# REQUIRED WORK
A faithful, word-for-word copy of the data below is required, without pictures.

# DATA FOR REVIEW
[Start of Attachment]
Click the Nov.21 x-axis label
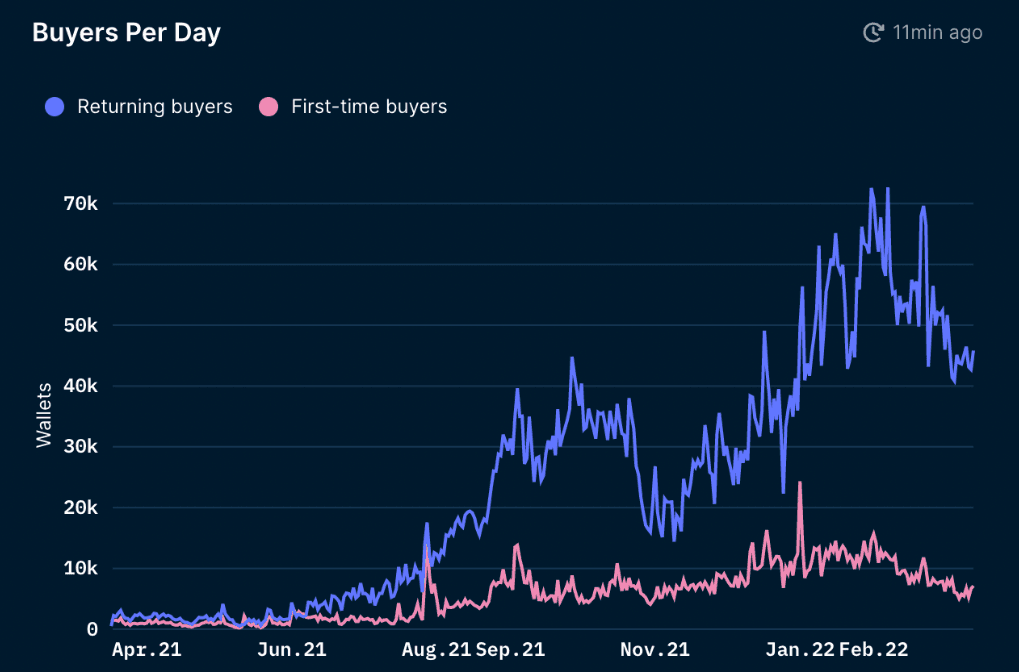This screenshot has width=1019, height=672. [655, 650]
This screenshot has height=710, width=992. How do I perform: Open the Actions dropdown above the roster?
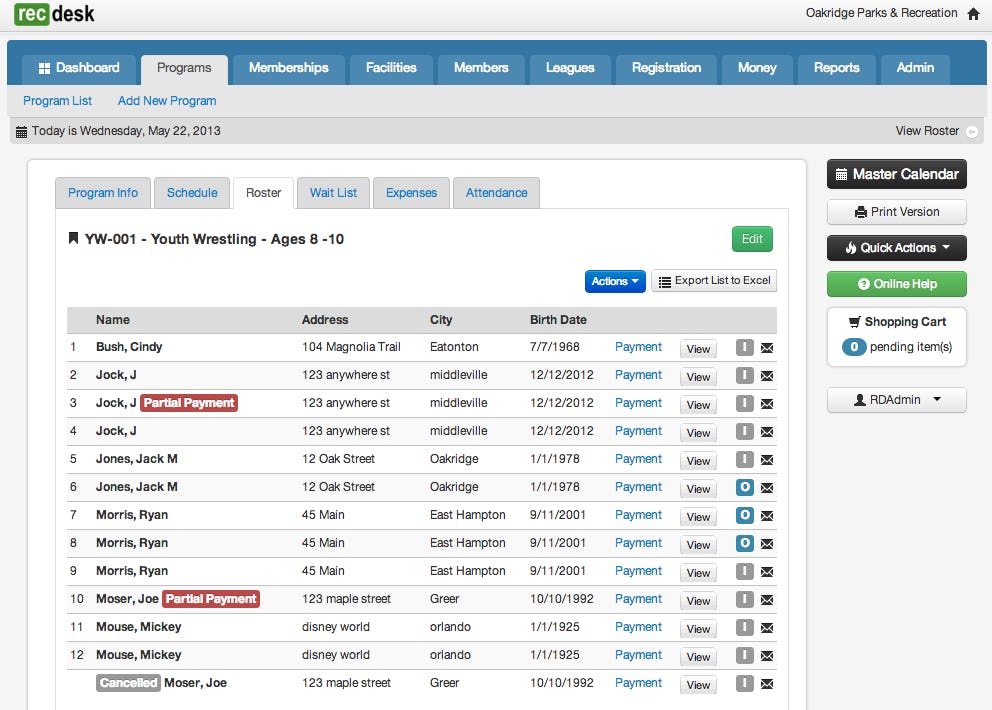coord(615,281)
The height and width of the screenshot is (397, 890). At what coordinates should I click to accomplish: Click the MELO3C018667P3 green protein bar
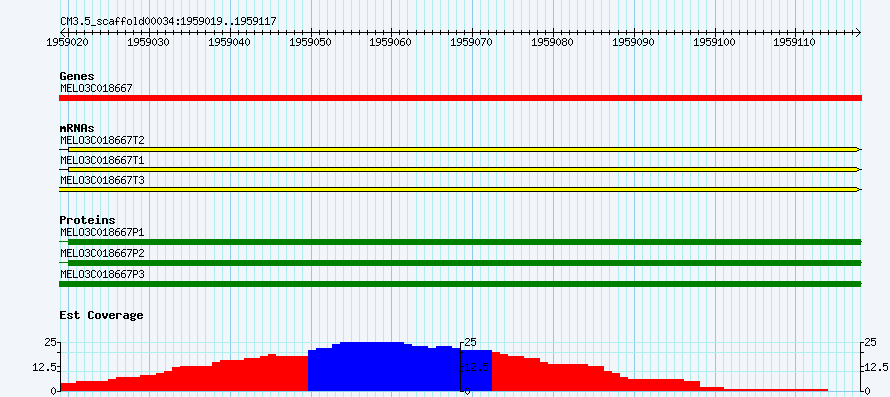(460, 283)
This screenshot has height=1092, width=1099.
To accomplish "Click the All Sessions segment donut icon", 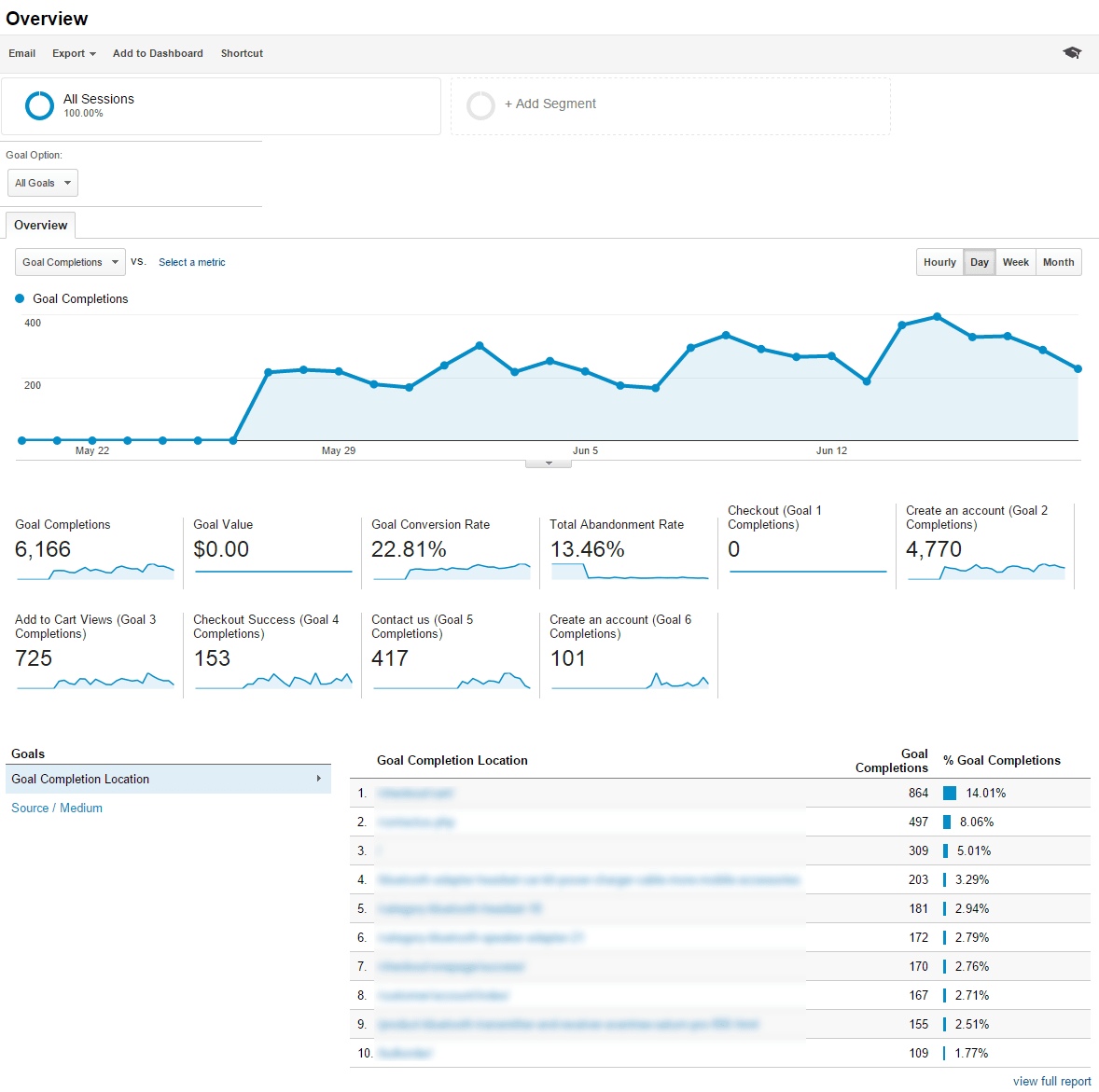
[End of Attachment]
# TASK ANSWER
Click the Nov.21 x-axis label
This screenshot has width=1019, height=672. [655, 650]
This screenshot has height=710, width=992. How do I perform: Open the Actions dropdown above the roster?
coord(615,281)
The height and width of the screenshot is (397, 890). At what coordinates should I click to accomplish: Click the MELO3C018667P3 green protein bar
(460, 283)
This screenshot has height=1092, width=1099.
To accomplish "Click the All Sessions segment donut icon", 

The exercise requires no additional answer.